In the late seventeenth and early eighteenth centuries, the Miskito Zambo began a series of raids attacking Spanish-held territories and the still independent indigenous groups in the area. Miskito raiders reached as far north as the Yucatán, and as far south as Costa Rica. Many of their captives were sold into slavery to European slave traders, and many of them ended up working on Jamaican sugar plantations. In addition, from 1720 onwards, the Jamaican colonial authorities commissioned the Miskito to capture Maroons in the Blue Mountains, as they were effective trackers.
The Miskito king and the British concluded a formal Treaty of Friendship and Alliance in 1740. The British appointed John Hodgson as Superintendent of the Shore. The British established a protectorate over the Miskito Nation, often called the Mosquito Coast (related to the original Spanish name).
The Miskito kingdom aided Britain during the American War of Independence by attacking Spanish colonies to draw off their forces. It gained several victories alongside the British. But, at the conclusion of the peace in 1783, Britain had to cede control over the coast to Spain. The British withdrawal was completed at the end of June 1787. To compensate their Miskito supporters, the British re-settled 537 Miskitos, together with their 1,677 slaves, from Mosquitia to the Bay settlement in British Honduras, present-day Belize. Despite their official withdrawal, Britain maintained an unofficial protectorate over the kingdom. They often intervened to protect Miskito's interests against Spanish encroachments.
Miskito Zambo during Independence era
[edit]In addition to the area's geographic isolation, the Miskito military capacity and British support allowed the people to retain their independence when Spain controlled the Pacific side of Central America.
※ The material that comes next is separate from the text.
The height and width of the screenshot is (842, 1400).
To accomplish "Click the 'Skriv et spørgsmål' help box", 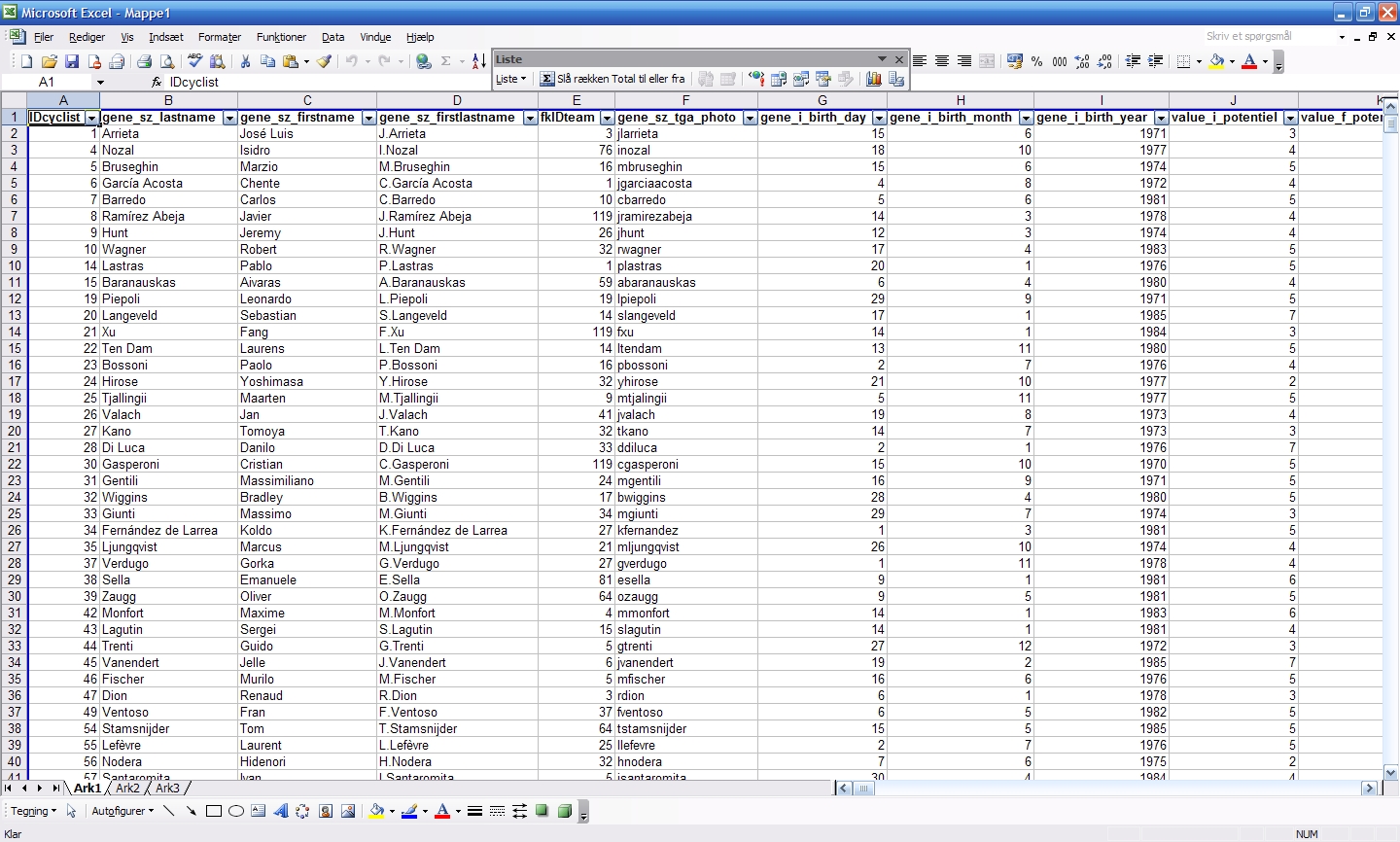I will coord(1269,36).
The Miskito Coast remained independent throughout much of the period of the Federal Republic of Central America, but Nicaragua finally absorbed the territory in 1894.[citation needed]
Once the Central American republics became independent in the early to mid-nineteenth century, they had less power in relation to other nations than did Spain and struggled to protect their own territorial interests against filibusters and the United States government, which took an increasing strategic interest in the area.[citation needed]
Great Britain took an interest in the affairs on the Mosquito Coast, as it had trade positions in Belize/British Honduras and Jamaica. In addition, US trading interests began to develop in the region. British governors in Belize began issuing commissions and appointments to Miskito kings and other officials, such as King Robert Charles Frederick, crowned in Belize in 1825. British officials regularly officially recognized the various Miskito offices; it worked to protect Miskito's interests against the Central American republics and against the United States. [citation needed]
The latter contested British influence as per the Monroe Doctrine. The United States' involvement in the war with Mexico prevented it from enforcing the doctrine. As Britain gradually became less interested in its commissioning of Miskito nobility, the Miskito effectively began to operate as an independent state. Due to British economic interest in Central America (particularly British Honduras, now Belize), they regularly traded with the Miskito.[citation needed]
After Nicaragua declared independence in 1821, combined Miskito-Zambo raiders began to attack Honduran settlements. They sometimes rescued enslaved Miskito before they could be transported beyond their reach. They also enslaved women from other tribes for use as sexual partners.[citation needed]
Their society allowed polygamy. The Miskito population boomed as the men had more children with their slave women. These raids continued for many years after animosity between Britain and Spain ended at the international level. For a long time, the Miskito considered themselves superior to other indigenous tribes of the area, whom they referred to as "wild". The Miskito commonly adopted European dress and English names.[citation needed]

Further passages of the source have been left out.